The world’s biggest movie festival, along with rival showcases in the likes of Venice, has long come under scrutiny over the low number of women directors in the running for top awards or in positions of influence.
At the Cannes extravaganza, set to kick off on Tuesday with the premiere of Leos Carax’s musical “Annette”, U.S. director Spike Lee will head up the jury that picks the winner of the top Palme D’Or award, the first Black person to do so.
Five women will make up the nine-strong panel, however – Laurent, U.S. actress Maggie Gyllenhaal, film directors Jessica Hausner and Mati Diop and singer Mylene Farmer.
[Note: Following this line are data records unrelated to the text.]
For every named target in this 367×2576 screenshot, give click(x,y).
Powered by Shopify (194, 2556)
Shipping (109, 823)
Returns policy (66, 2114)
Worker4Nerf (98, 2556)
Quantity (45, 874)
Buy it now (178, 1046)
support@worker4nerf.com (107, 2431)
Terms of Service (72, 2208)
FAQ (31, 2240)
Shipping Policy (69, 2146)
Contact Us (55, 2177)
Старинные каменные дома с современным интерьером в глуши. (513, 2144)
“My dream would be for this to be the first and last festival where there is a debate about women,” Laurent told a news conference on the French Riviera, flanked by jury members wearing face masks amid tight COVID-19 controls.
Diop, whose debut feature “Atlantics” won a top award at Cannes in 2019, said she also hoped the cinema world would one day be free of such distinctions.
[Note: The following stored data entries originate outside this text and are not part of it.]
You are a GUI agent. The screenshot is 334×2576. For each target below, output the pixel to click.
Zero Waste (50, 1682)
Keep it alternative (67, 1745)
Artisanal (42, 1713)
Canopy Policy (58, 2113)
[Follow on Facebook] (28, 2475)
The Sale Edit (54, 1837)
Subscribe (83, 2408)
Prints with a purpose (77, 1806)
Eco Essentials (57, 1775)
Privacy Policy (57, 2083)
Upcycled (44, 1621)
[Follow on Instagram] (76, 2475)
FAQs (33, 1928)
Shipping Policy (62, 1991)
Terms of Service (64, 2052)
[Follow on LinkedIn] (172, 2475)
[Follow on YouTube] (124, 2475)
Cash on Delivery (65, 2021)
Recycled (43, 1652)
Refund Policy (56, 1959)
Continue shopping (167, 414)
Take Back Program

“I don’t know if in our lifetime we’ll get to the stage when we’ll no longer have to put ‘woman’ before ‘director’,” Diop said.
Only four films directed by women were picked among the 24 vying for the Palme d’Or this year, although the number of female directors present in other parallel events and competitions has increased, organisers said.
“This is mirroring that our society is now ready for a certain change that should have happened earlier,” said Austrian director Hausner, whose “Little Joe” feature film was selected to compete for the Palme d’Or in 2019.
Gyllenhaal, known for her roles in “Sherrybaby” and “Crazy Heart”, said the female gaze mattered in films and other artforms.
“(There’s an) extra little muscle you have to exercise to turn it into something that as a woman I could relate to,” Gyllenhaal said of movies with male leads or female characters expressed by a male director.